Roboguice can handle this to some degree with annotations, but you've still got to hook up the onClick stuff (as far as I know).
I came across this stack overflow article that provides the basis for a very very simple approach here.
Basically, you add two boilerplate methods to the class (which could of course be put in a new base activity class to simplify it further).
In the end, to both assign the view to a local field and set its onClick handler, you do this:
mYourView = getViewAndSetOnGenericOnClick(R.id.whatever);
Now, this does not combine together in one place the definition of the field itself with the binding as nice as Roboguice, but it simplifies the onClick handling, which in my experience causes most of the clutter.

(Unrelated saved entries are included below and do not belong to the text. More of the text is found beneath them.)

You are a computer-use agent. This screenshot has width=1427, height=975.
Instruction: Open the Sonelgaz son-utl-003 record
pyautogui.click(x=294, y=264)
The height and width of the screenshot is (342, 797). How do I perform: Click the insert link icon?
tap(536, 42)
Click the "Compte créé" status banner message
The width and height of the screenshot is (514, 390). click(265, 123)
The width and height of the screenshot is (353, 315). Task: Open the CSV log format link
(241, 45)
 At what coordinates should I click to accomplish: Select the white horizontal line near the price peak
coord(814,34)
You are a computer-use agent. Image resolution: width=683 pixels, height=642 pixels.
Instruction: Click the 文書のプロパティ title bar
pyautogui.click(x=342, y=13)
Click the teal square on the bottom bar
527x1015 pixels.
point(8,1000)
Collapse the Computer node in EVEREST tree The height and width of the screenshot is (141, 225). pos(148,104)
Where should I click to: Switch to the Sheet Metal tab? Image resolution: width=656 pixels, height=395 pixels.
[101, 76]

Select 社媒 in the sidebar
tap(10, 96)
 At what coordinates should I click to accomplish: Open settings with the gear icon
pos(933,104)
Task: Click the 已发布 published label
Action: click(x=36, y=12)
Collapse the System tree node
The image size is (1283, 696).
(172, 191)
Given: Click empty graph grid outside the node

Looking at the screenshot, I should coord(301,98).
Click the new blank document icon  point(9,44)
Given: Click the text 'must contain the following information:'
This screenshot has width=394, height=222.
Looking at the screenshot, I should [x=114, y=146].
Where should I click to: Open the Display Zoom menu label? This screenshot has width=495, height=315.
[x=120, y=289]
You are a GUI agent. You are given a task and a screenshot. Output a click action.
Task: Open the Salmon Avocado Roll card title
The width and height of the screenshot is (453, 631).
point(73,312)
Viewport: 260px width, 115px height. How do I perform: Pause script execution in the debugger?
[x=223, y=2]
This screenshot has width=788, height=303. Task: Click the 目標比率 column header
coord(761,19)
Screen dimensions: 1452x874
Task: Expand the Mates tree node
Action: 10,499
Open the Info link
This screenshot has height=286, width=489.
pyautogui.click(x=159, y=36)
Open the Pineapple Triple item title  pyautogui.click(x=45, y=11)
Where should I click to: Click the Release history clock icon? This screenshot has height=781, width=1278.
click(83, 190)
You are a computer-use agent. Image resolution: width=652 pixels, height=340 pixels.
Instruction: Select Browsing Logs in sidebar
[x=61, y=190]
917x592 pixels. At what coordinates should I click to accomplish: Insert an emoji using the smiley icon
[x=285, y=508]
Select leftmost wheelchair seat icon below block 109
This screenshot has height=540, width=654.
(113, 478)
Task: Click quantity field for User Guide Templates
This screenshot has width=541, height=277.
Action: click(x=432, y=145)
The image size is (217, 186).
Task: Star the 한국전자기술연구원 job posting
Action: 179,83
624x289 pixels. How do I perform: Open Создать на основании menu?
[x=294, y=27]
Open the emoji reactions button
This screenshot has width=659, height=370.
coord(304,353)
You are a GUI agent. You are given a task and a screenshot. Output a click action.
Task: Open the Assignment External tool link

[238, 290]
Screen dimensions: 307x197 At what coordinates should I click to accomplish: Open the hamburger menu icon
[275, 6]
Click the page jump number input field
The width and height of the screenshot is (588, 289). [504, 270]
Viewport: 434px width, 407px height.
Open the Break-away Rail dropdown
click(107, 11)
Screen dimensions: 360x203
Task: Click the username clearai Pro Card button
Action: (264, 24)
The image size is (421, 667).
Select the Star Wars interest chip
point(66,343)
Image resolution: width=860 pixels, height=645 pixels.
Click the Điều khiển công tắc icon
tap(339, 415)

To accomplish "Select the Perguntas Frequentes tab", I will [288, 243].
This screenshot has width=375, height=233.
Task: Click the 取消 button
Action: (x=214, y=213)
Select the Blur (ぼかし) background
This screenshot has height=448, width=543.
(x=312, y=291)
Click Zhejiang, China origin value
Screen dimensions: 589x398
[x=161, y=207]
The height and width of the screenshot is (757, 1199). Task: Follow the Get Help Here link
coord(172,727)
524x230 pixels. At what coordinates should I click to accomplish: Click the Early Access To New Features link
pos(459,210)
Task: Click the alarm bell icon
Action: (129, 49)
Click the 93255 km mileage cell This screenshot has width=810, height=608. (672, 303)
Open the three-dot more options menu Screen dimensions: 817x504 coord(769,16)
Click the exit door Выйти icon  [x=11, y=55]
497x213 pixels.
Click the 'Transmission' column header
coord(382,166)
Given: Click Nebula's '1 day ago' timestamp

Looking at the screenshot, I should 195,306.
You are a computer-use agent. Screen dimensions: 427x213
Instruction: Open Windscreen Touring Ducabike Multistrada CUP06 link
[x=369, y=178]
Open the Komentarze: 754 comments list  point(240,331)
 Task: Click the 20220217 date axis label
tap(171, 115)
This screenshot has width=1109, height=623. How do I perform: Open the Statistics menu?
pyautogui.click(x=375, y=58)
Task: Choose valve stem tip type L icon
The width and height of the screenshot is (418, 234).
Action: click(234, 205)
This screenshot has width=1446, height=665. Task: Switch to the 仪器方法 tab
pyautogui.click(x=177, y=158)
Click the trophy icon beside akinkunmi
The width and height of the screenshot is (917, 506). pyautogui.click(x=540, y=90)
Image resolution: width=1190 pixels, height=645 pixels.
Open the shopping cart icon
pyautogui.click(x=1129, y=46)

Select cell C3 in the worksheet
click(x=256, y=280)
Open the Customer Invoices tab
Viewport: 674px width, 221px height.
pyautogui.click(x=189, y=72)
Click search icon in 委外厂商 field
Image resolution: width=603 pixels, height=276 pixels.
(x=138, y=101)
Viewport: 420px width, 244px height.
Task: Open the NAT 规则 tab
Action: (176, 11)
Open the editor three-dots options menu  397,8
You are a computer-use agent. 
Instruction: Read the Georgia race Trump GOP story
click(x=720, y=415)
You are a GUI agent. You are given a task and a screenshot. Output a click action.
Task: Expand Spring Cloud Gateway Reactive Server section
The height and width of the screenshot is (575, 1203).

Here are the two extra methods you need to add to the activity or the base activity:
private View getViewAndSetOnGenericOnClick(int viewId) {
View v = findViewById(viewId);
//add whatever null checking you want
if (v!=null) {
v.setOnClickListener(new View.OnClickListener()
{
@Override
public void onClick(View v) {
viewClicked(v);
}
}
);}
return v;
}
private void viewClicked(View v) {
switch (v.getId()) {
case R.id.whatever:
doWhatEverYouWantedToDoWithThisOne();
break;
case R.id.somethingElse:
doSomethingElseForThisOne();
break;
default:
}
}
Yeah, you get a big switch statement, and not all you're views are going to need an onClick method, but it's specified in one place, you don't have all that essentially repeated clutter of creating the onClick anonymous classes, and it streamlines the addition of onClick functionality when you realize you needed it after all for a particular view.